No, The Ghost isn't a noir comic superhero—they're the nearly nonexistent vendor contact who's never there when you need them. Or when you don't need them. Or at any point, really. You vaguely recall getting an email or a business card from them awhile back, but mostly your business relationship has played out like a Fortune 500 version of "She's Just Not That Into You." You send informative emails off into the ether, never to be heard from again. State-of-the-project to-do list tasks live on in immortality, waiting for that response that's never going to arrive.

You know what The Ghost's official job title is, but he or she seems tasked with cramming as many sick days, vacation days, meetings and teleconferences as humanly possible into their working hours. Their phone probably has cobwebs. Their voicemail is piling up to Mount Everest levels, and still there's no sign of them. Meanwhile, you're left with a list of questions and absolutely no way to get timely answers.

Why you need to cut ties: This data and communication gap is often responsible for gumming up the works big time, so if you have The Ghost haunting your workflow, it may be time to exorcize them right out of your contact loop. The best practice here is to sit your vendor down and explain that if they can't provide a contact who is ready to work at your company's level of communication and efficiency, you may have to consider sitting down with a competitor to keep your supply chain running smoothly. Even the best per-item price is only worth it if you can order, change and discuss at the speed you need to.

2. The Conciliator 

A voice for radio, an explanation for everything and a track record with a lot of pot holes. 

Things have gone wrong again—a shipment isn't where it should be, you were charged at the wrong rate, the component is the wrong color. The Conciliator promised this wouldn't happen again, so you're immediately digging for their last email to give them an earful. Once you make contact, they're so apologetic, they explain how things went wrong, but it was really out of anyone's control. They sound so reasonable, you find yourself agreeing and hanging up or closing the last email before that sense of irritation floods back. Wait, what just happened?

No, you weren't hypnotized. You were tangled in the agreeable snare of The Conciliator, a personable rep that your vendor has placed on the front lines of damage control to cover them when they foul up. Personality certainly has a place in business, but it should be as a pleasant added benefit to a functioning business relationship, not as a band-aid to help you overlook egregious, constant errors. 

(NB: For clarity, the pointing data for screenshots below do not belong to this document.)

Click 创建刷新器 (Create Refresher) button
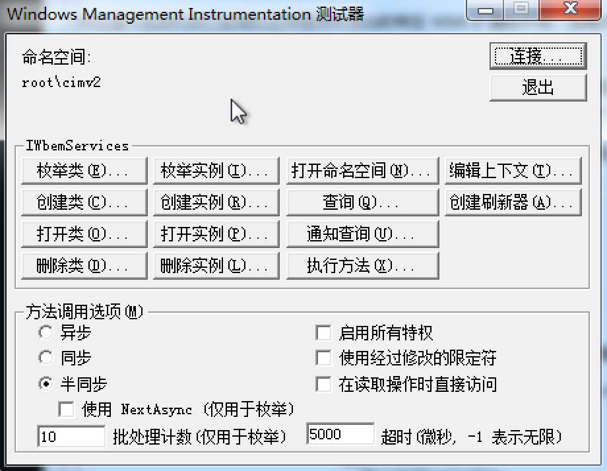607x471 pixels. (513, 203)
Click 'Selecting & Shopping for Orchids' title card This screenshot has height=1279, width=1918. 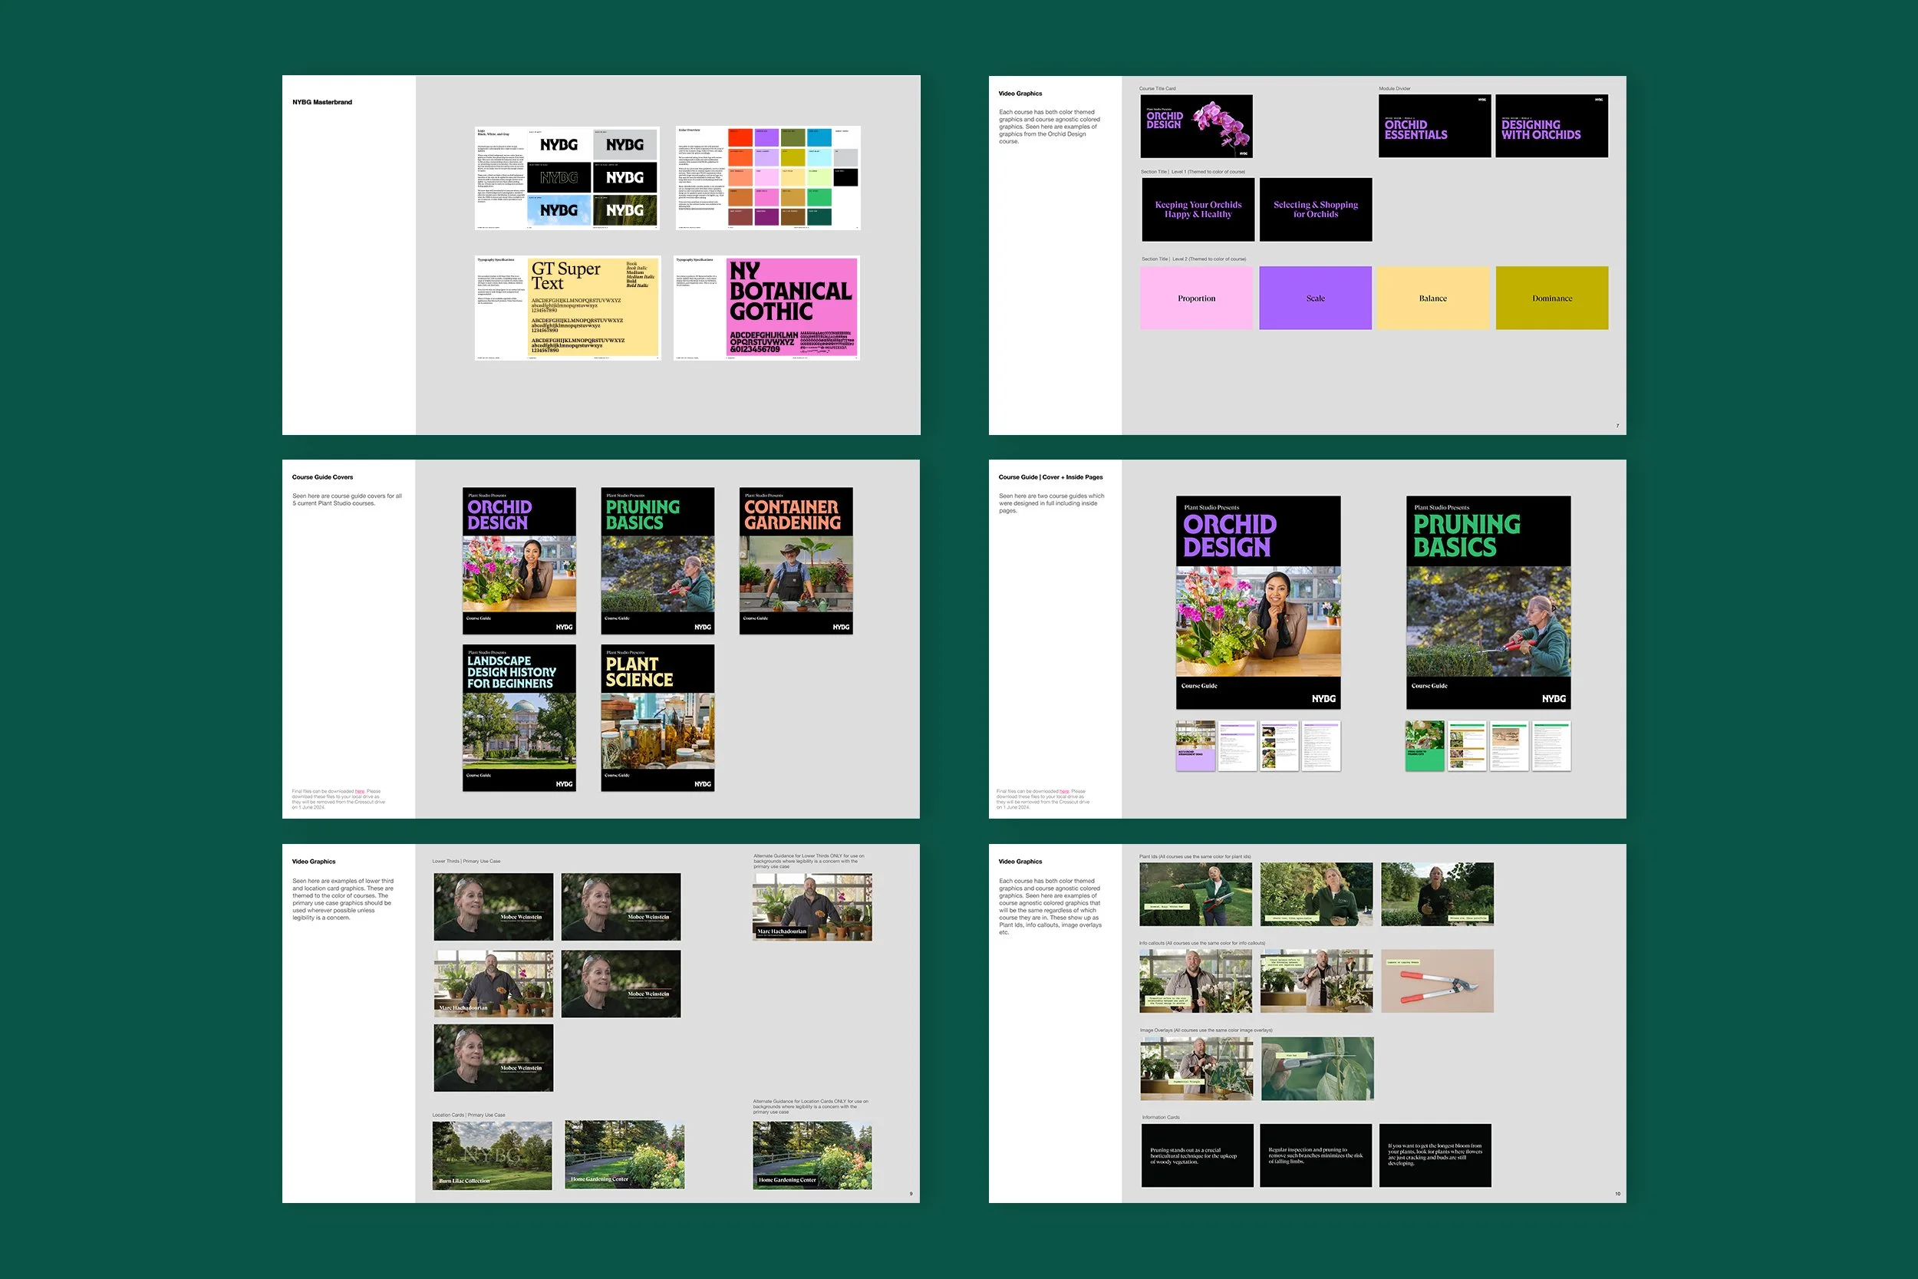tap(1315, 210)
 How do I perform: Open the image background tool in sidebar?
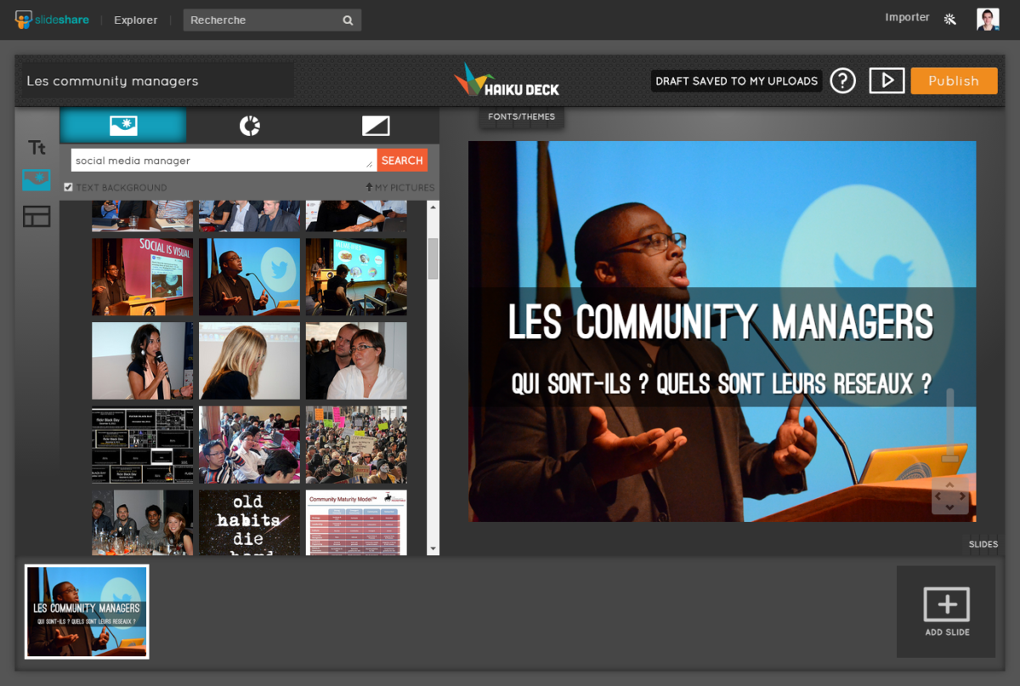pyautogui.click(x=37, y=180)
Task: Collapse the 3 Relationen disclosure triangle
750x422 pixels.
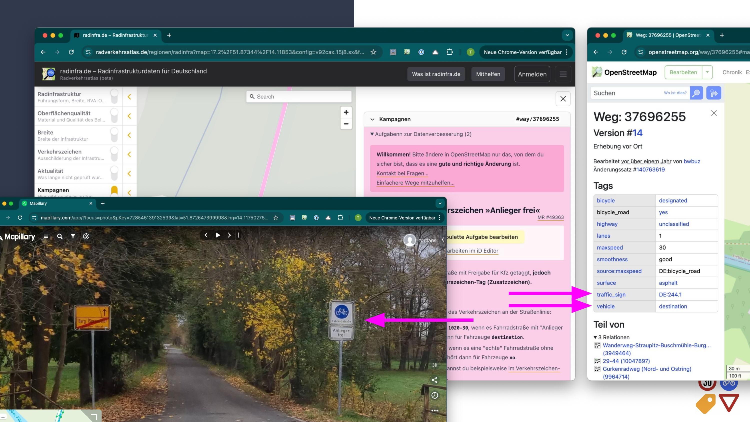Action: (595, 337)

Why you need to cut ties: If you didn't deliver on promises to your customers, they would find someone else to buy from. Why settle for anything less one step back on the supply chain? Sure, it can be hard leveling with someone so friendly and likeable, but likeable won't keep aggravated end consumers at bay when your shipments are late. Don't hesitate to hold your vendors—and their reps—to a reasonable standard, and walk away if they keep missing the mark. You owe it to your professional sanity and your own fill rate!

Vendor management systems are a tricky balance of art, science and interpersonal communication—the last thing you need is difficult personalities in the mix. At the end of the day, best practice is to do what's right for your business, and sometimes that means changing or even eliminating certain reps from your Rolodex.